El arbolito de Darwin

por Martín Bonfil Olivera
Publicado en
Milenio Diario, 1 de abril de 2009

En 1837, regresando de su viaje de cinco años en el velero Beagle, e iniciando las dos décadas que emplearía en pensar sobre la “transmutación de las especies”, Charles Darwin escribió en su cuaderno de notas “Creo que”, y luego dibujó un pequeño esquema ramificado: el primer árbol evolutivo.

En 1859 publicó El origen de las especies, y la única ilustración que incluyó es un árbol más elaborado. Desde entonces, esa es la metáfora dominante de la evolución: un proceso ramificado en que las nuevas especies surgen a partir de especies preexistentes.

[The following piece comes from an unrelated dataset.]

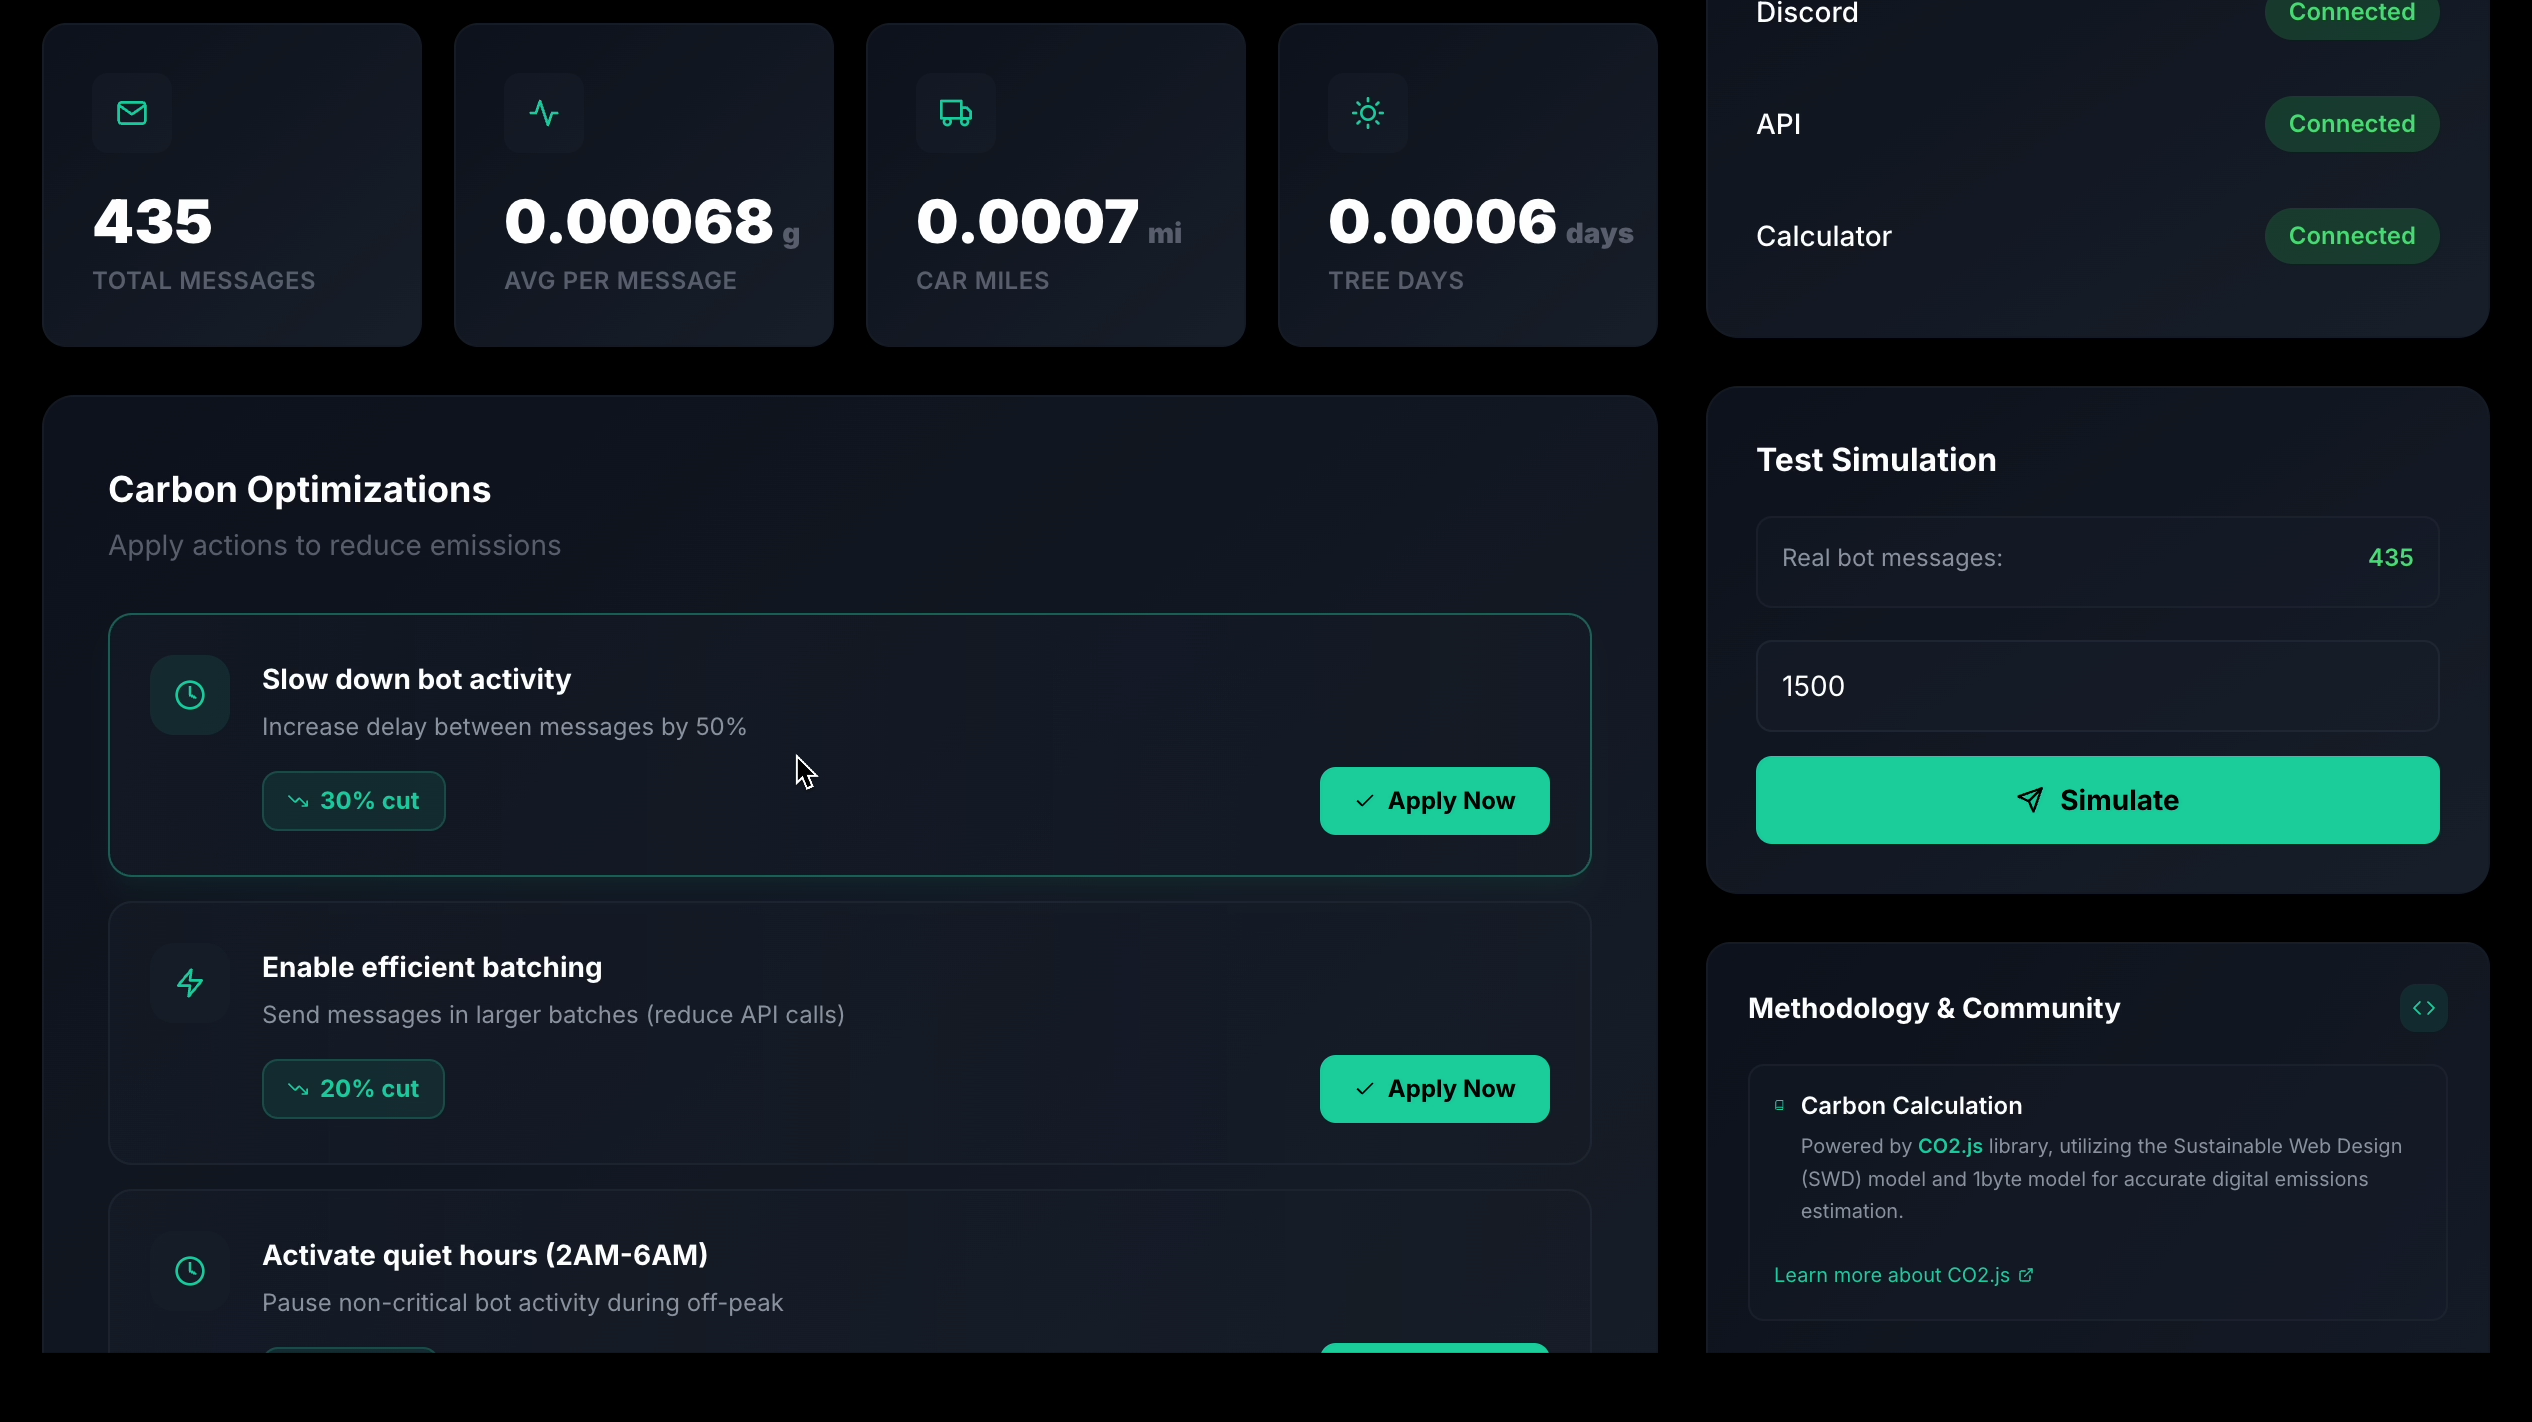Click the truck icon on Car Miles card
The image size is (2532, 1422).
tap(956, 113)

Pero atacar a Darwin es un pasatiempo que pocos pueden resistir, desde fanáticos que intentan prohibirlo hasta biólogos inquietos que pretenden saltar a la fama demostrando que alguna de sus ideas es errónea.

Y claro, hay muchos aspectos en que Darwin se equivocó (su teoría de la herencia, por ejemplo, estaba completamente extraviada). Con el tiempo, la teoría darwiniana de la evolución por selección natural se ha corregido, completado y refinado. Aun así, sigue siendo la columna vertebral del pensamiento evolutivo moderno.

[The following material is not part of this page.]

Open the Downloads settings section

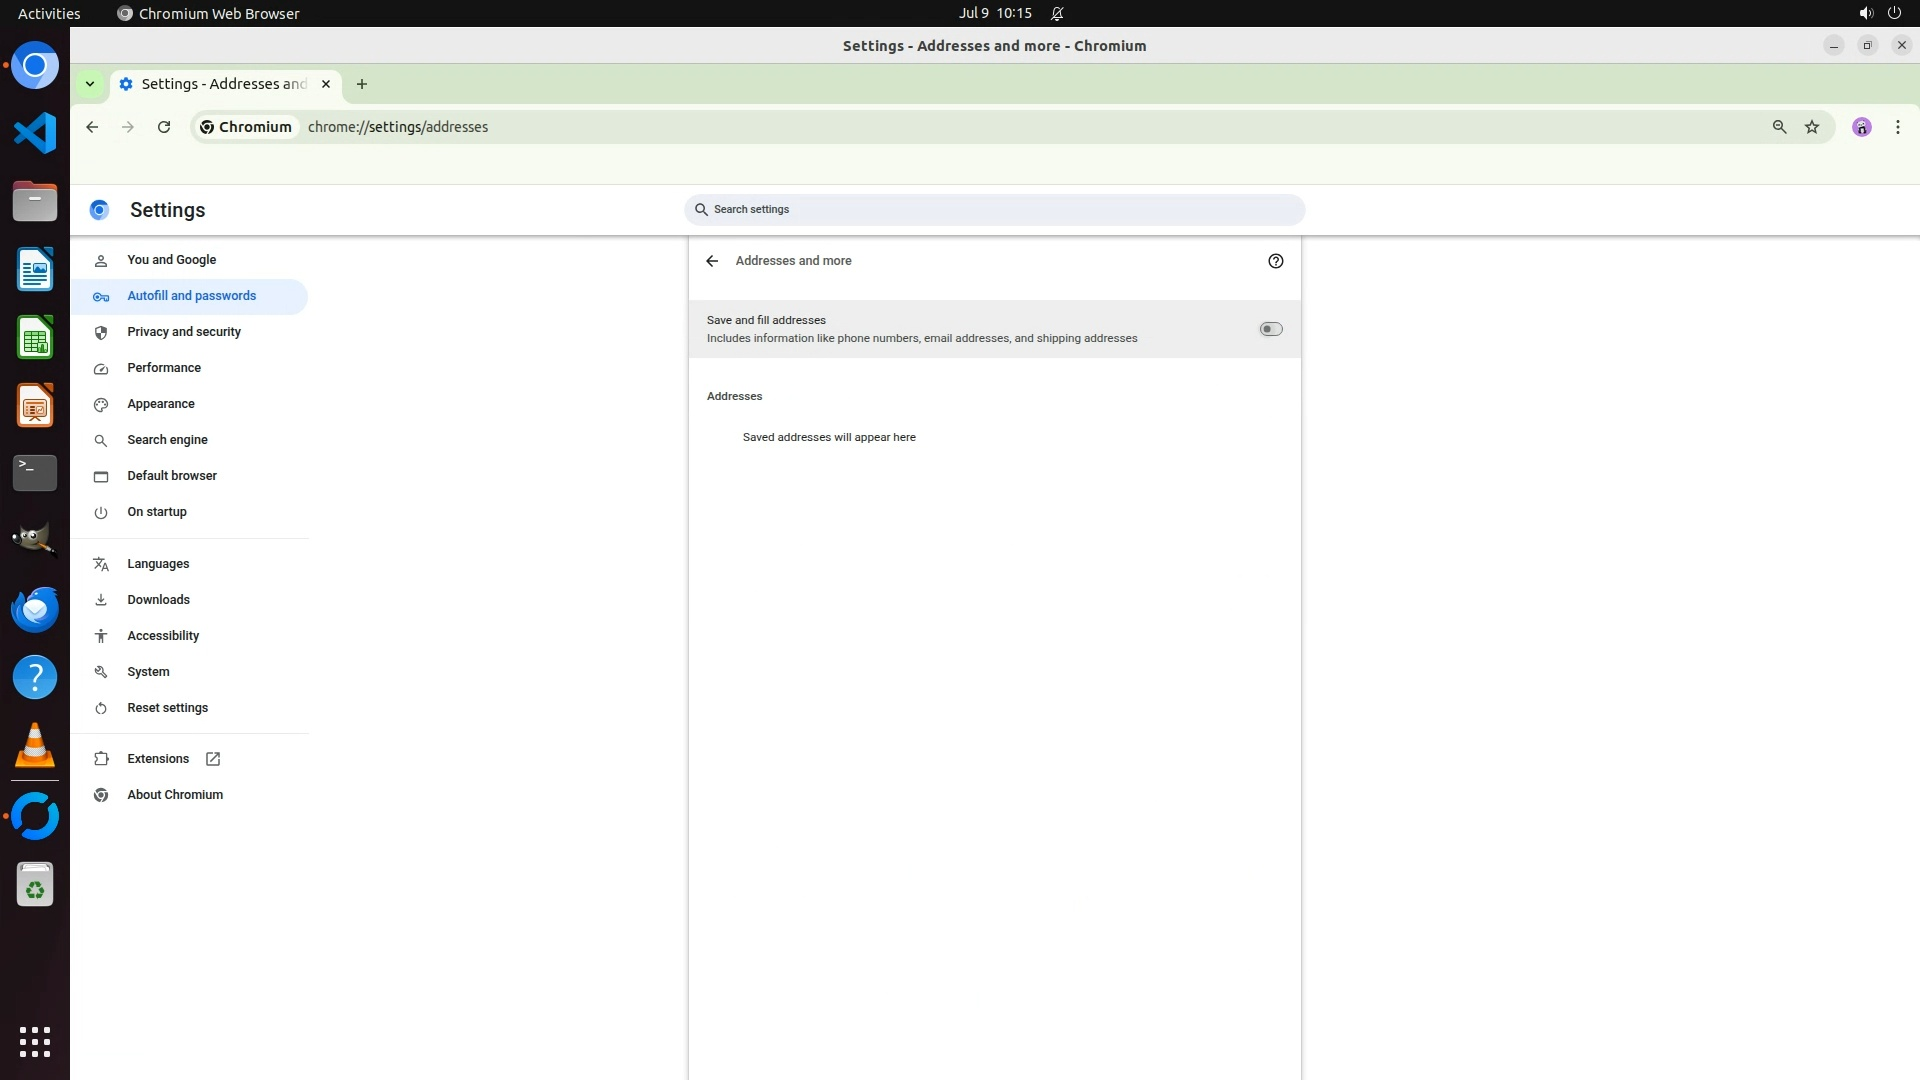[158, 600]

Recientemente la revista New Scientist publicó un artículo que causó revuelo, pues afirmaba que el descubrimiento de la “transferencia horizontal de genes” (no de padres a hijos, sino como la que ocurre cuando dos bacterias intercambian genes de resistencia a antibióticos, o cuando un virus nos inyecta genes de otra especie, como ha ocurrido muchas veces en la evolución humana) da al traste con la imagen de la evolución como un árbol.

Pero evolución de genes no es lo mismo que evolución de especies. Efectivamente, la cosa no es tan sencilla como la pintó Darwin, y en ciertos aspectos se parece más a una red confusa que a un pulcro árbol. Hay ramas que se conectan extrañamente unas con otras (como cuando ciertas bacterias entraron a células antiguas para convertirse en mitocondrias y cloroplastos). Quizá el árbol tenga más de una raíz (hay evidencia de varios “orígenes de la vida” que luego se conectaron).

Tal vez la metáfora del árbol cambie, o se sustituya por una red. Pero de ahí a proclamar “el fin de Darwin” o la gran revolución de la biología hay mucho trecho.